How to fix the worst law in technology

Tim Wu's New Yorker piece on Aaron Swartz and the Computer Fraud and Abuse Act explains how Obama could, with one speech, fix the worst problem with the worst law in technology. The CFAA makes it a felony to "exceed your authorization" on a computer system, and fed prosecutors have taken the view that this means that if you violate terms of service, you're a felon, and they can put you in jail. As Wu points out, Obama doesn't need Congress to pass a law to fix this, he could just tell the DoJ that they should stop doing this. There's plenty of precedent, and it would be excellent policy.

When judges or academics say that it is wrong to interpret a law in such a way that everyone is a felon, the Justice Department has usually replied by saying, roughly, that federal prosecutors don’t bother with minor cases—they only go after the really bad guys. That has always been a lame excuse—repulsive to anyone who takes seriously the idea of a “a government of laws, not men.” After Aaron Swartz’s suicide, the era of trusting prosecutors with unlimited power in this area should officially be over...

There is a much more immediate and effective remedy: the Justice Department should announce a change in its criminal-enforcement policy. It should no longer consider terms-of-service violations to be criminal. It can join more than a dozen federal judges and scholars, like Kerr, who adopt a reasonable and more limited interpretation. The Obama Administration’s policy will have no effect on civil litigation, so firms like Oracle will retain their civil remedies. President Obama’s DREAM Act enforcement policy, under which the Administration does not deport certain illegal immigrants despite Congress’s inability to make the act a law, should be the model. Where Congress is unlikely to solve a problem, the Administration should take care of business itself.

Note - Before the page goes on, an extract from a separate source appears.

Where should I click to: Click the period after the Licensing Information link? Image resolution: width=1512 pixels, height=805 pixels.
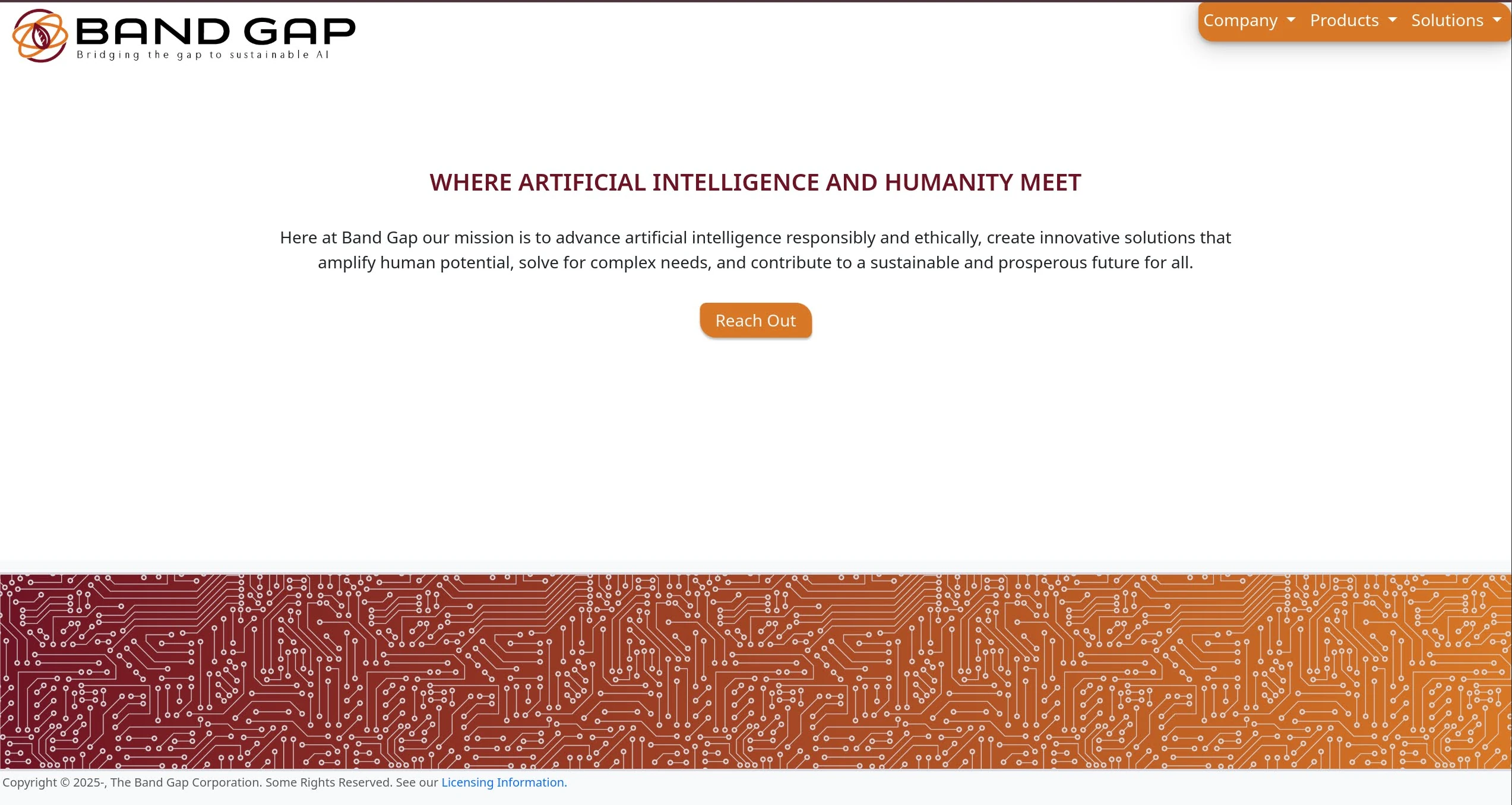pos(566,782)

All the Administration needs to do is to rely on the ancient common-law principle called the “rule of lenity.” This states that ambiguous criminal laws should be construed in favor of a defendant. As the Supreme Court puts it, “When choice has to be made between two readings of what conduct Congress has made a crime, it is appropriate, before we choose the harsher alternative, to require that Congress should have spoken in language that is clear and definite.” So far, at least thirteen federal judges have rejected the Justice Department’s interpretation of the Computer Fraud and Abuse Act. If that’s not a sign that the law is unclear and should be interpreted with lenity, I don’t know what is.

Fixing the Worst Law in Technology


  1. Just like he stopped enforcing federal drug laws against medical marijuana. Don’t hold your breath.

  2. You might as well scream this into a windstorm for all the good it will do. 

    As long as wealth is the greatest measure of legality, there will be more Aaron Schwartz who get crushed.  And more Jon Corzines and bankers who realize untold profits from illegal activity who will never be held to account or inconvenienced by conscience.  Corporations are the new institutions of the law.  They make them, they enforce them, and they benefit from them.

    “Too big to jail”, is the phrase that pays.  Unfortunately, the underside of that rule is that the little ones are all imprisoned, one way or the other.

    This isn’t a prediction, it is a description of the world we’ve been living in for at least the past 30 years.  Supply-side legal system, and we are the supply.  Consumer economy and we are the consumables.

  3. My observation here is that this configuration of government is probably not what you want, because it’s set up the appointed supreme court as the defenders of civil liberty and the elected politicians as the ones responsible for attacking it.

  4. ….federal prosecutors don’t bother with minor cases—they only go after the really bad guys.

    “Bad” is highly subjective.  Prosecutors looking for easy wins have no problem bringing out the big guns to go after little guys.  They will slap a “bad” label on any case they choose, regardless of size or importance.

    1. Exactly. I can’t believe they are touting selective enforcement as a weak reassurance that over-broad laws aren’t so bad, when selective enforcement is always the fucking *problem* with over-broad laws.